• WORK ORDER:
Reproduce all of the data below without alteration; exclude every picture.
=== Begin Enclosure ===
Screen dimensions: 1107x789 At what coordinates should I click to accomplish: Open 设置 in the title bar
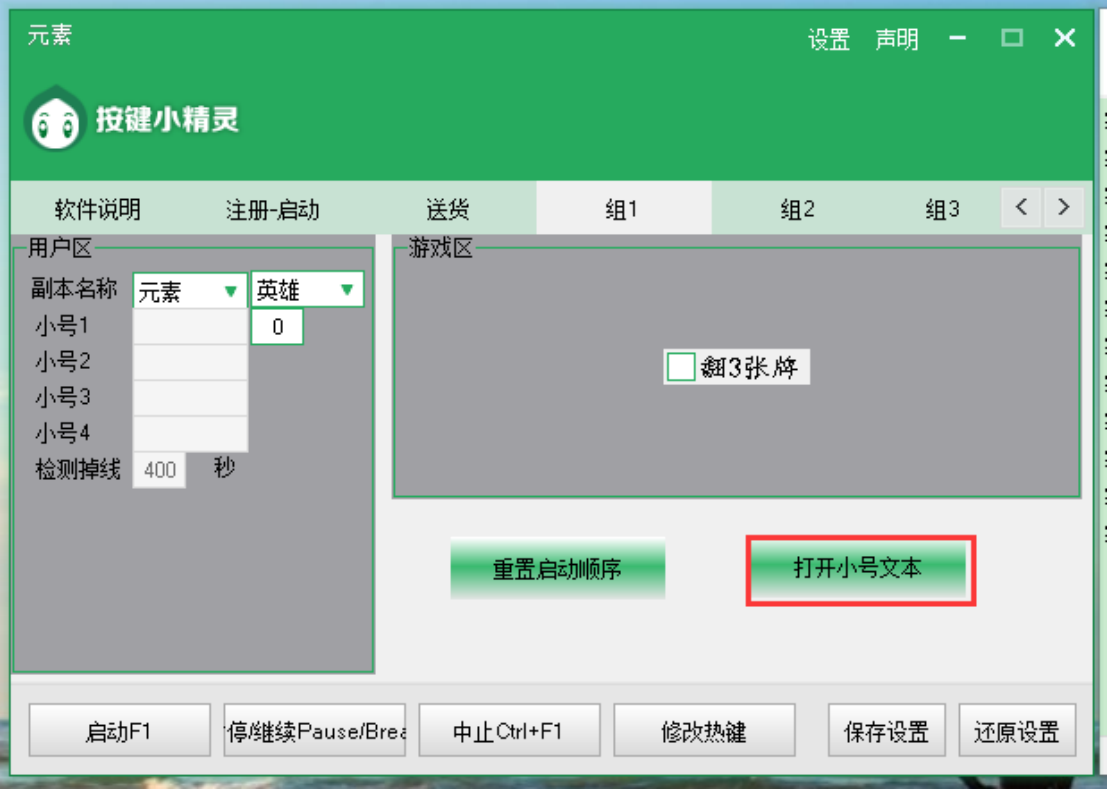click(828, 40)
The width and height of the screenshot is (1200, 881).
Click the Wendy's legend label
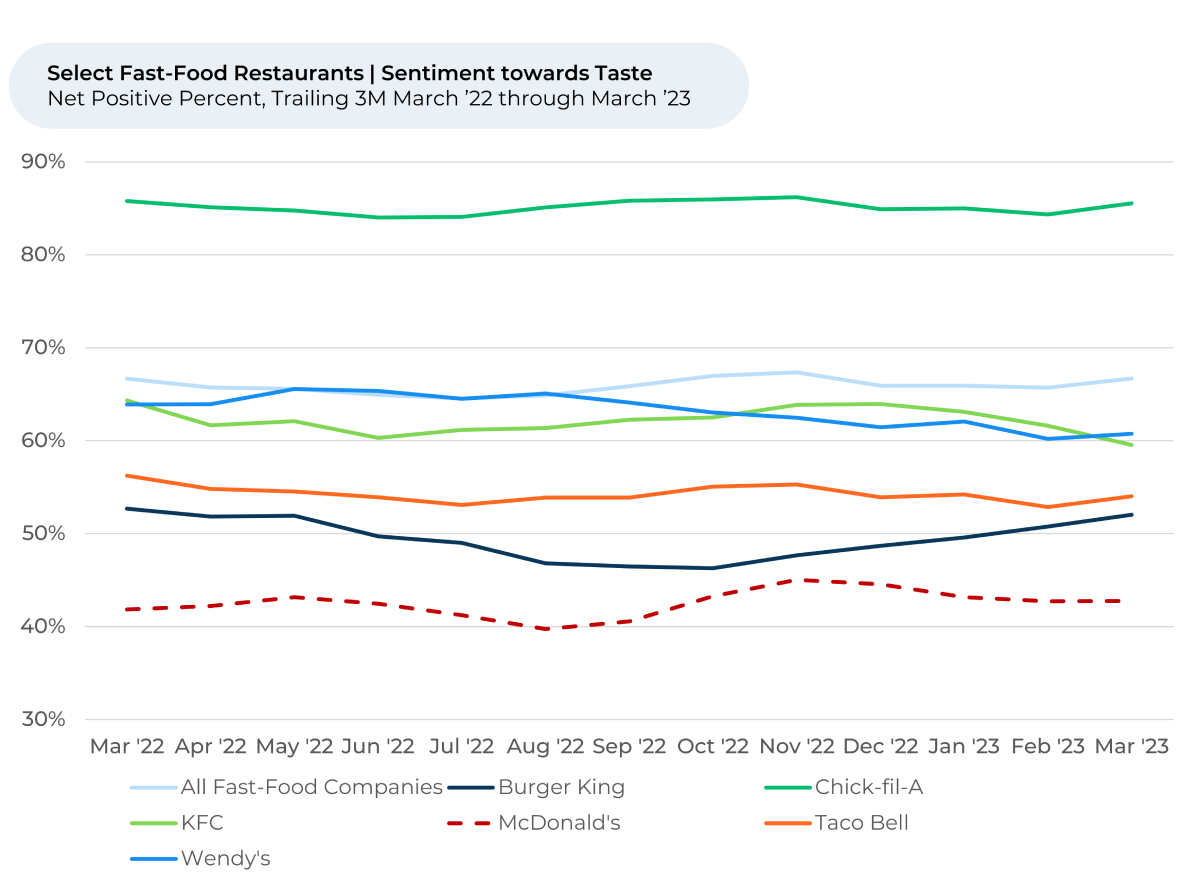coord(225,858)
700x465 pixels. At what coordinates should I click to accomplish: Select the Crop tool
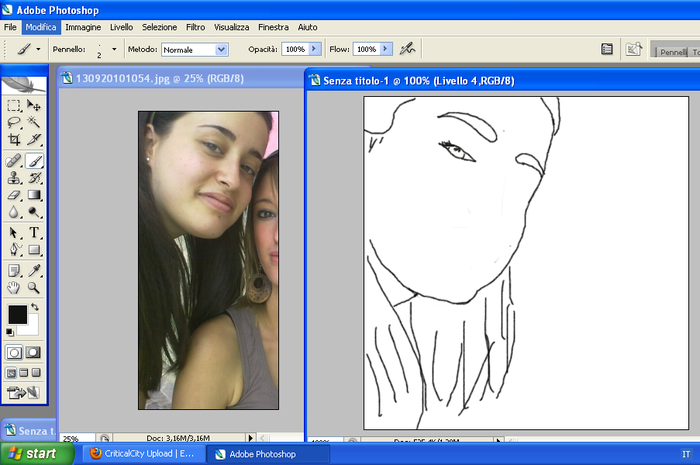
=== End Enclosure ===
• TASK RESULT:
Screen dimensions: 1107x789 At what coordinates should I click to accomplish: Open 设置 in the title bar
click(828, 40)
The width and height of the screenshot is (1200, 881).
Click the Wendy's legend label
coord(225,858)
700x465 pixels. At what coordinates should I click to accomplish: Select the Crop tool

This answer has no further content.